### WHAT IS BEING ASKED
One part of the entries below is wanted: the lines from the one containing "You are a GUI" through the one containing "The width and height of the screenshot is (1390, 753).". Write those out exactly and nothing else.

### INPUT DATA

☆ ☆ ☆ ☆ ☆

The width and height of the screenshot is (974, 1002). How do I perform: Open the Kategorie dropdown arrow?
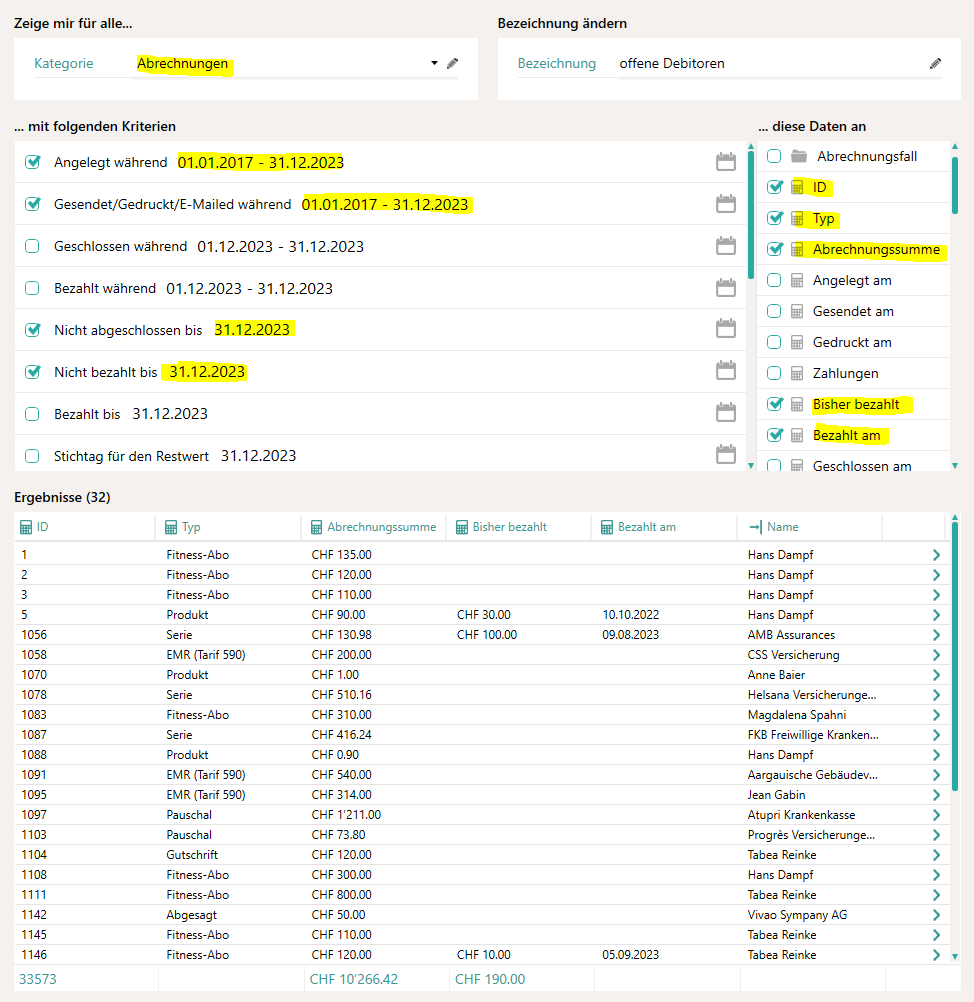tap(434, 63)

☆ ☆ ☆ ☆ ☆

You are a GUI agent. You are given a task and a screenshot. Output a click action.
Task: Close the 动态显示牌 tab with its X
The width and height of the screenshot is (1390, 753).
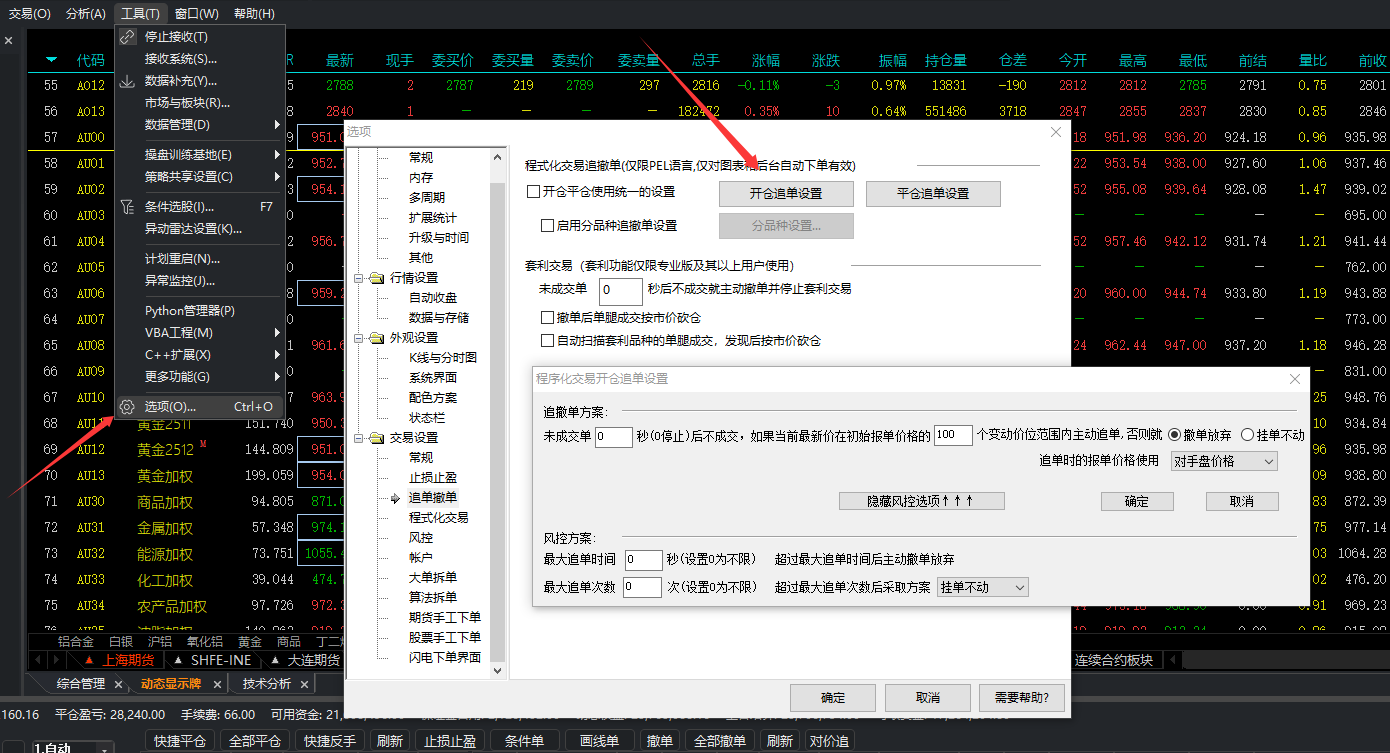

☆ ☆ ☆ ☆ ☆

### SOLUTION TO THE EXERCISE
You are a GUI agent. You are given a task and a screenshot. Output a click action.
Task: Close the 动态显示牌 tab with its X
The width and height of the screenshot is (1390, 753).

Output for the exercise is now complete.